(Stored data)
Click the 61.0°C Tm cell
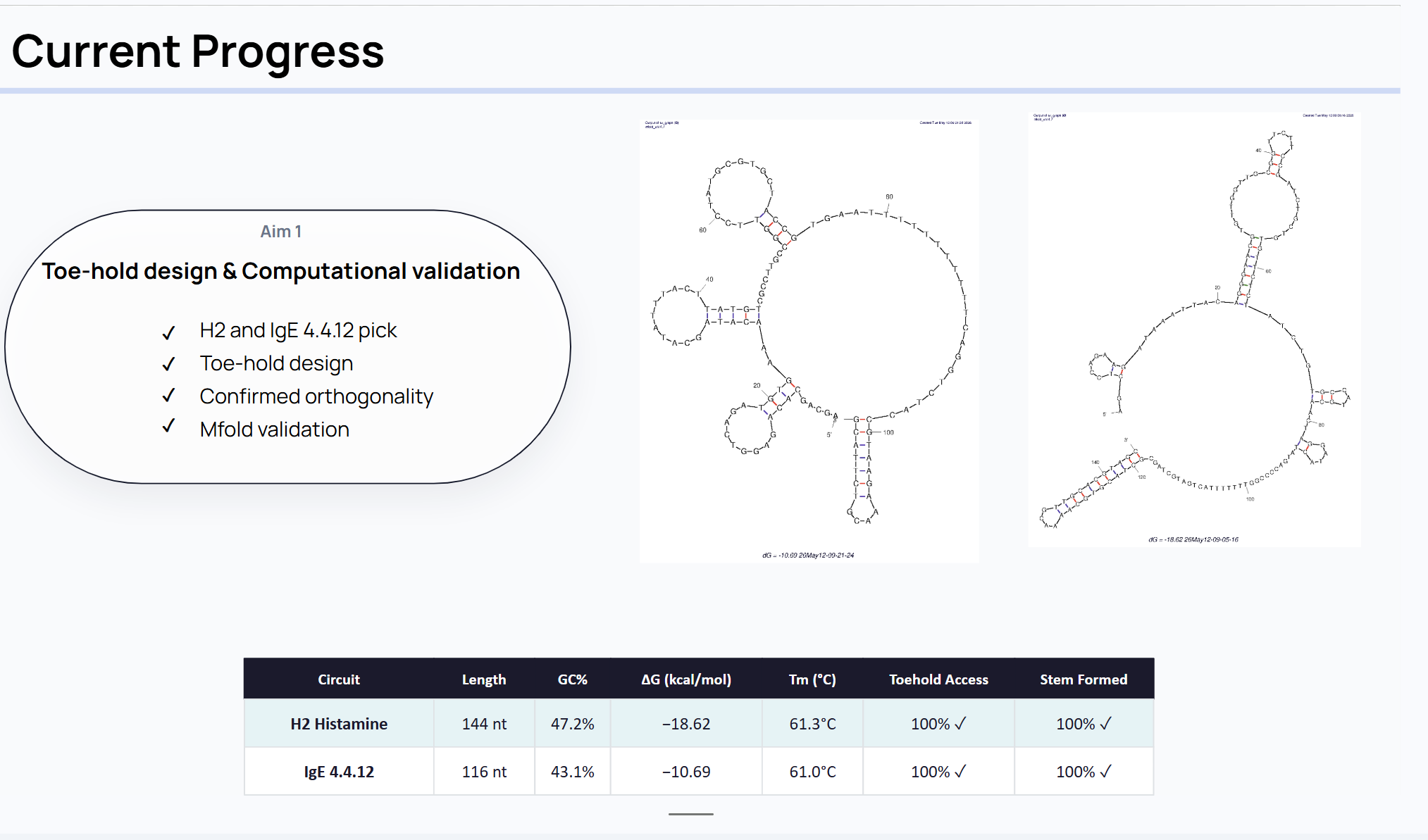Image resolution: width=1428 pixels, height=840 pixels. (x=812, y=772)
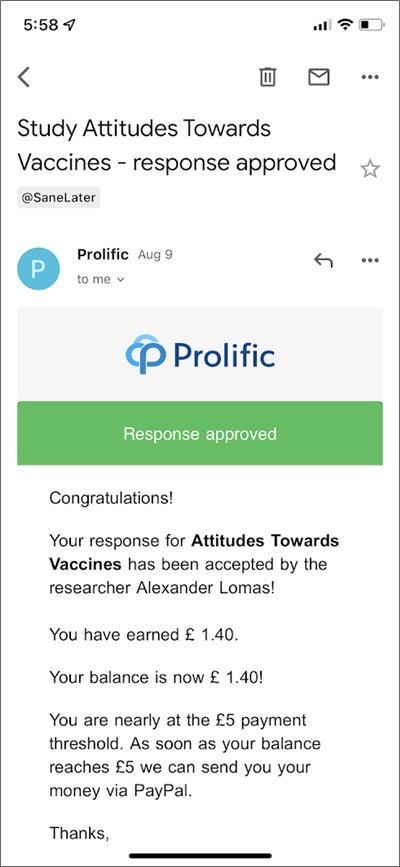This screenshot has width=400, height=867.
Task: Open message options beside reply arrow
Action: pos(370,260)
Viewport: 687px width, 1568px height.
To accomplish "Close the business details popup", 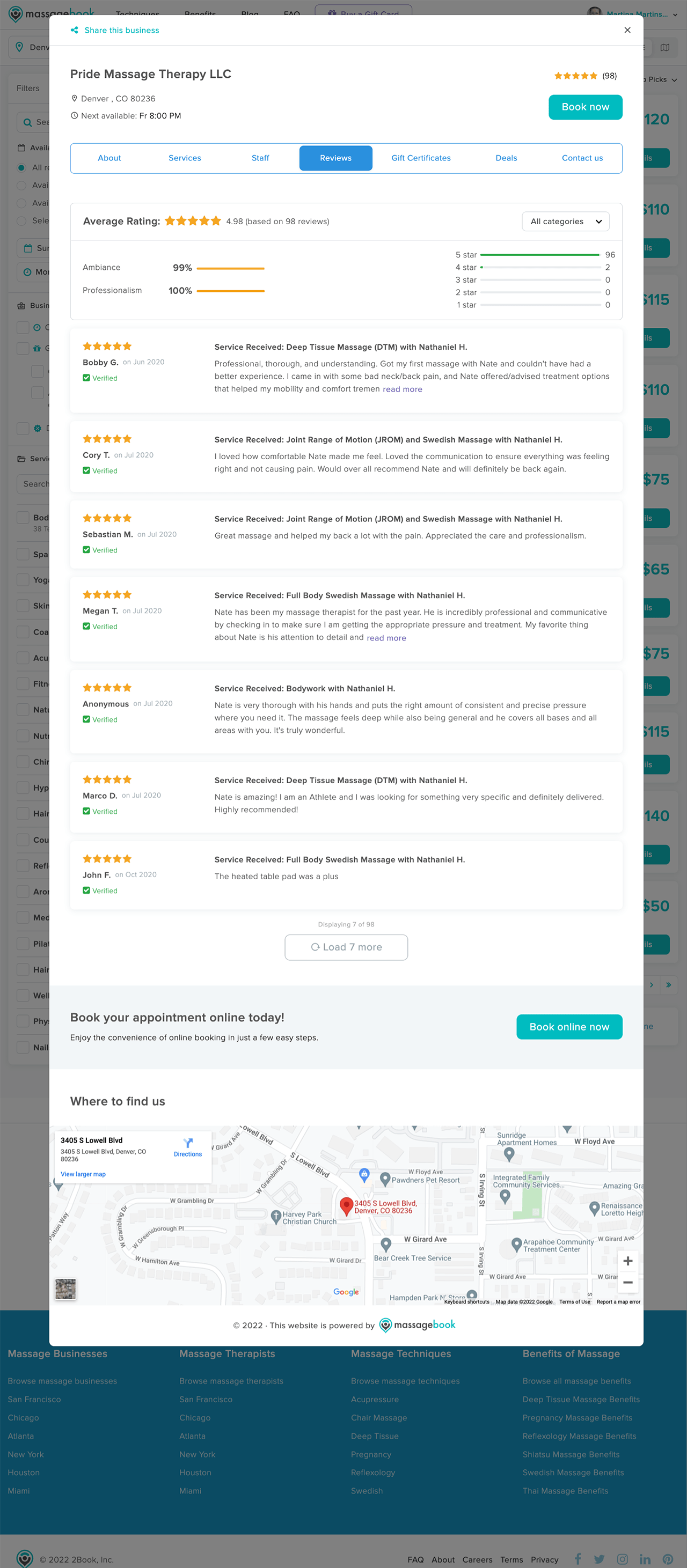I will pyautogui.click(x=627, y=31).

_Work required:_ Output, line for line and exactly, the records above from their first line through the one with "Viewport: 687px width, 1568px height.", both ends included, but no pictures.

_Response area:_
Click the 61.0°C Tm cell
Image resolution: width=1428 pixels, height=840 pixels. (x=812, y=772)
This screenshot has width=400, height=867.
Task: Open message options beside reply arrow
Action: pos(370,260)
Viewport: 687px width, 1568px height.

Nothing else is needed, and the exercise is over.